God calls us to do all kinds of things, and He always gives us the tools to do it, whether we realise it at the time or not. The Israelites had trumpets and God called them to march - those things don’t immediately scream “the walls are coming down” to me. But the Israelites had faith, they trusted in God, they worked hard and followed his instructions, and on the seventh day they took the city just as He said they would. The Israelites didn’t complain that marching around a city multiple times was hard work, they didn’t argue that it wasn’t the most effective way of bringing the walls down, they didn’t question God or ask Him to do it for them, they just did what He called them to do. This is such a challenge and one I myself struggle with. I know that I should trust unconditionally in God, I know that He has good plans for me, and I know that in patiently believing in Him and putting in the hard work He calls me to do; He will do incredible things through me.

God brought the Israelites through so much. He promised to do amazing things for them, to free them and to bring them to the promise land, and He made good on every single one of those promises. The Israelites trusted Him, they were faithful to Him just as He was to them. God is faithful to me, He has brought me through so many challenges and struggles, He has called me and kept every promise to prosper me.
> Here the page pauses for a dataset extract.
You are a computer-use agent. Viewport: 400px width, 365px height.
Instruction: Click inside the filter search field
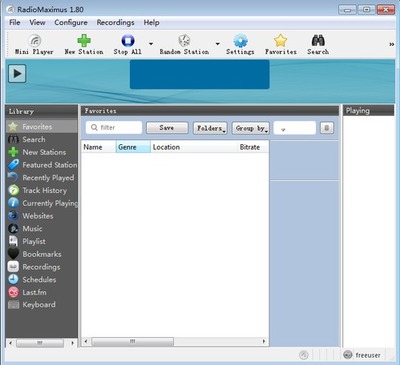[114, 128]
So I should trust Him now, when He says “work hard, it’ll be okay” I should have faith in that - after all, He’s never let me down before. I need to leave the season of instant gratification behind me and learn to patiently wait on the Lord, and I challenge you to do the same. So that when God says to us "blow your trumpet and march" we don't question Him, we don't impatiently wish for an easier way; but we trust in Him, we do as He asks, and we live out His awesome plans for us.